What is Personality - Part 3 - You're Somewhere Between Introverted and Extraverted, and Cattell Created the Test to Find Out
Throughout his career, Raymond Cattell published over 400 scientific papers, 40 books, and a series of personality tests. The vastness of his work and the complexity of his theories are far too extensive for a single post, but I've selected the most general and unique aspects of Cattell's work.
The Trait-Disposition Model
Cattell began the study of personality (and psychology in general) by first defining how he would conduct that study. The psychologist had determined that the most effective way to learn about anything was to first gather enormous amounts of information, examine that information in order to formulate a specific hypothesis, test that hypothesis, and repeat the process, eliminating hypotheses until the most accurate one remained.
Cattell also defines personality using the term Trait. For him, a Trait is a permanent entity, one that is present from birth or that develops throughout life and determines a person's behavior. A trait also exists at different hierarchical levels, with some traits being more general (e.g., extraverted) and others more specific (e.g., sociable). Everyone can be seen as falling somewhere along the Trait dimension (e.g., we all fall somewhere on the dimension that ranges from introverted to extraverted).
To define the traits that best describe a person's personality, Cattell used Allport and Odbert's lexical research and submitted the personality-describing words to a new method of statistical analysis that had become possible with the evolution of computers.

════════════════

Task requirements
• 1. Summarize the Cattell passage in two sentences.
• 2. In the Cattell passage, whose lexical research did Cattell use to define the traits that best describe a person's personality?
• 3. Pick up the Cattell passage after its last sentence and continue it.
The data has no connection to the Cattell passage.

Supplied material
════════════════

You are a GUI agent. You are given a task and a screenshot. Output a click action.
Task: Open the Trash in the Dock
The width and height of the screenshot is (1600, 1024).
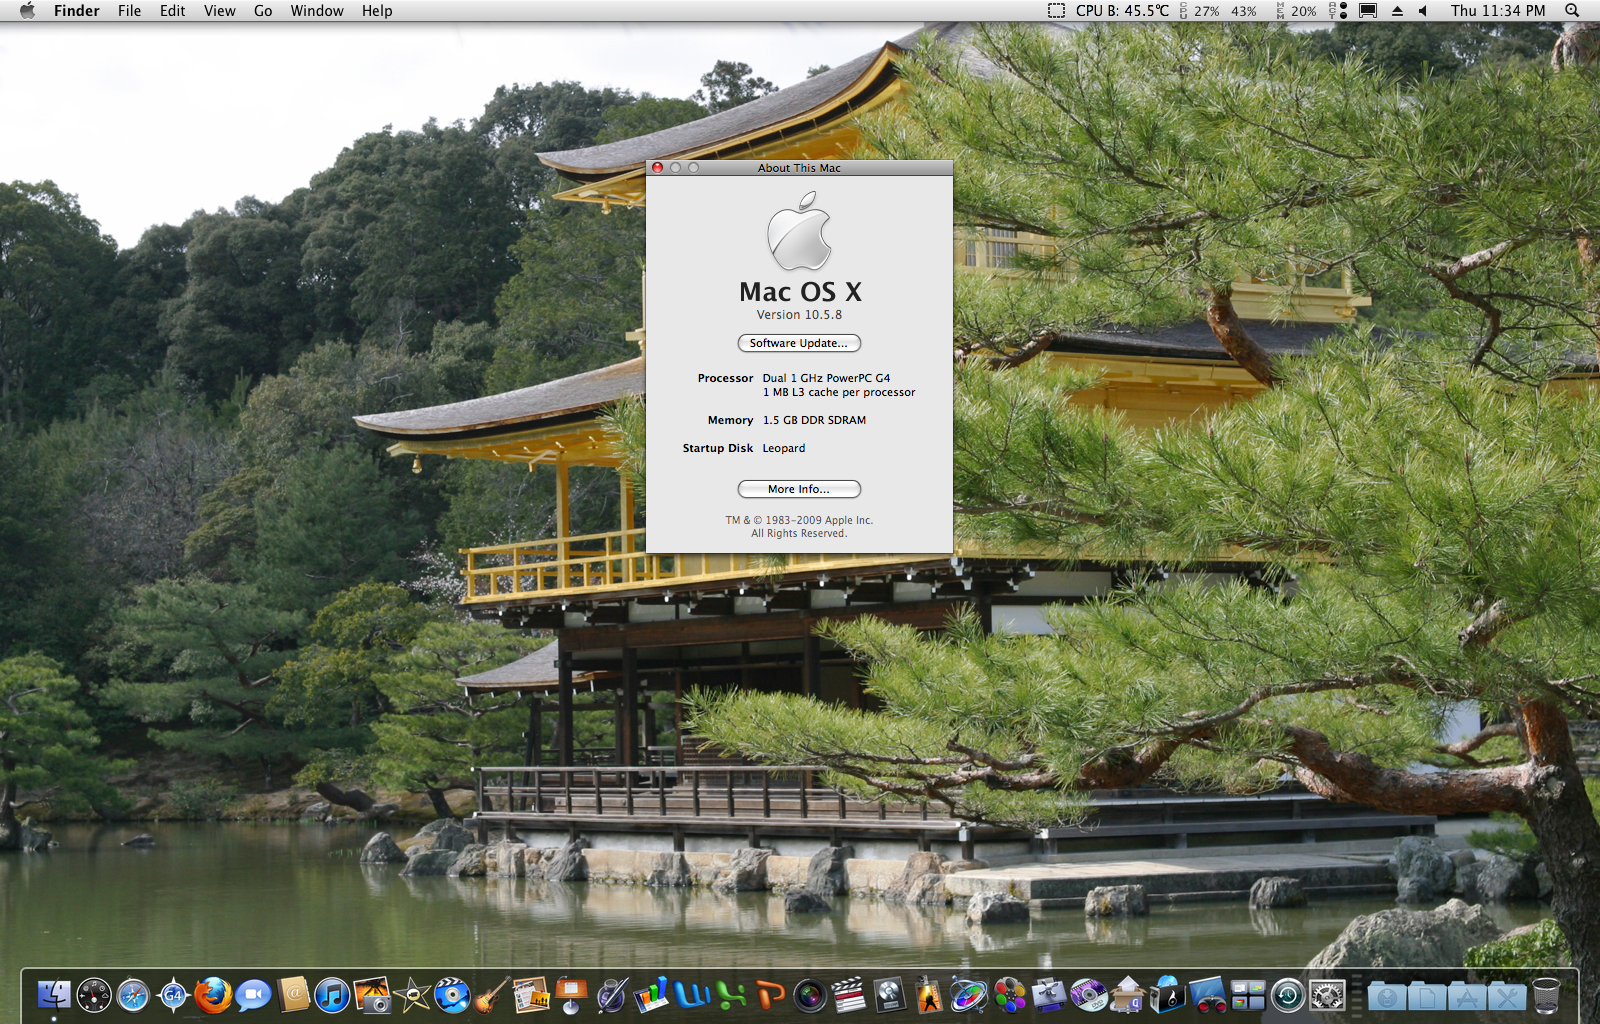[x=1546, y=996]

════════════════

Written answers
• 1. Raymond Cattell published over 400 scientific papers, 40 books, and a series of personality tests. He studied personality by gathering large amounts of information and testing and eliminating hypotheses, and he defined personality through traits: permanent entities that determine behavior and exist at general and specific levels.

• 2. He used Allport and Odbert's lexical research.

• 3.
This procedure, Factor Analysis, developed by psychologists Spearman and Thurstone who focused on the study of intelligence, was designed with the goal of finding a higher-order factor that explains a set of smaller factors. So, all those previously identified adjectives were first applied to a large number of people, asking them to rate the degree to which each adjective applied to them. All this information was then submitted to Factor Analysis, and Cattell discovered that a number of these adjectives tended to appear together — that is, they converged into one single factor.
This analysis means that a person who tends to be tender also tends to be dependent, overprotected, and sensitive. Knowing this, it might be possible to find a word or expression that collectively refers to all four adjectives at once. Cattell named this specific factor Tender-minded. Thus, a tender-minded person is someone who tends to be tender, dependent, overprotected, and sensitive.
3.1. Personality Assessment from This Perspective
Cattell developed several instruments to measure personality in this way. Among them, the one that gathered the most validity was the 16 Personality Factors (16PF), and it is currently used in a range of contexts, from clinical to industrial, accurately measuring the factors identified by Cattell.
However, other researchers who attempted to replicate Cattell's study were unable to arrive at these 16 factors, implying that Cattell's factors are not, in fact, the most representative factors of human personality.